# Stored records:
▼
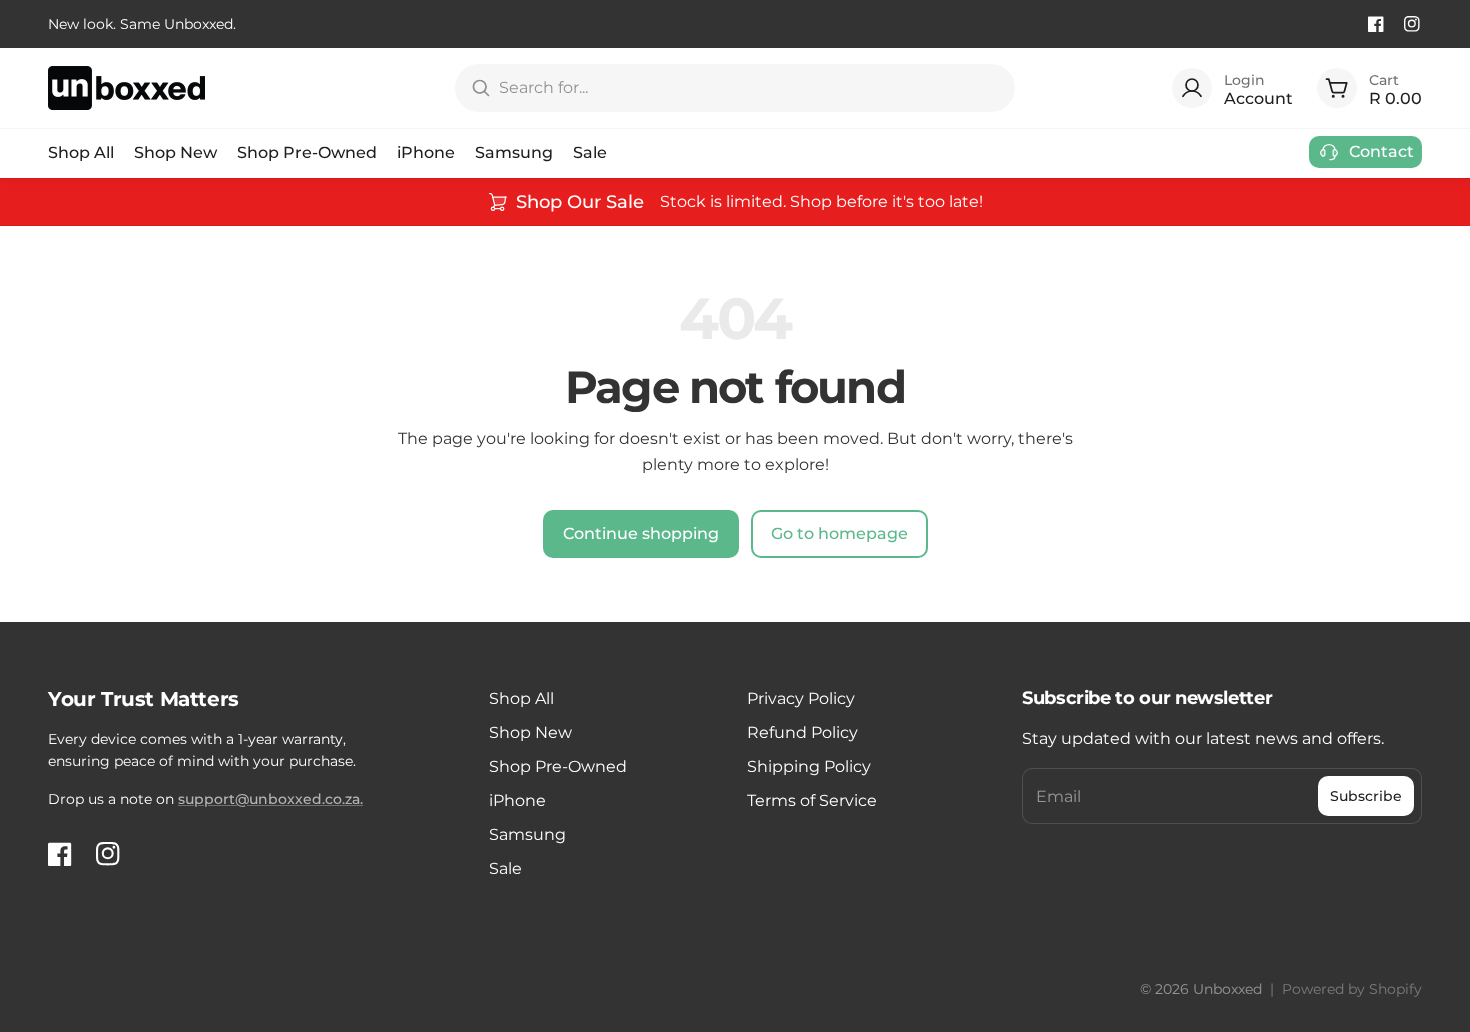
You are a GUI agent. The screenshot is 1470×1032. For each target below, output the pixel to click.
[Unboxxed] (126, 88)
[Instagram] (1412, 24)
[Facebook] (1376, 24)
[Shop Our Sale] (735, 202)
▲
When you set down the records above, copy every line exactly and exclude the pictures.

You are a GUI agent. The screenshot is 1470×1032. For each target below, output the pixel to click.
[Unboxxed] (126, 88)
[Instagram] (1412, 24)
[Facebook] (1376, 24)
[Shop Our Sale] (735, 202)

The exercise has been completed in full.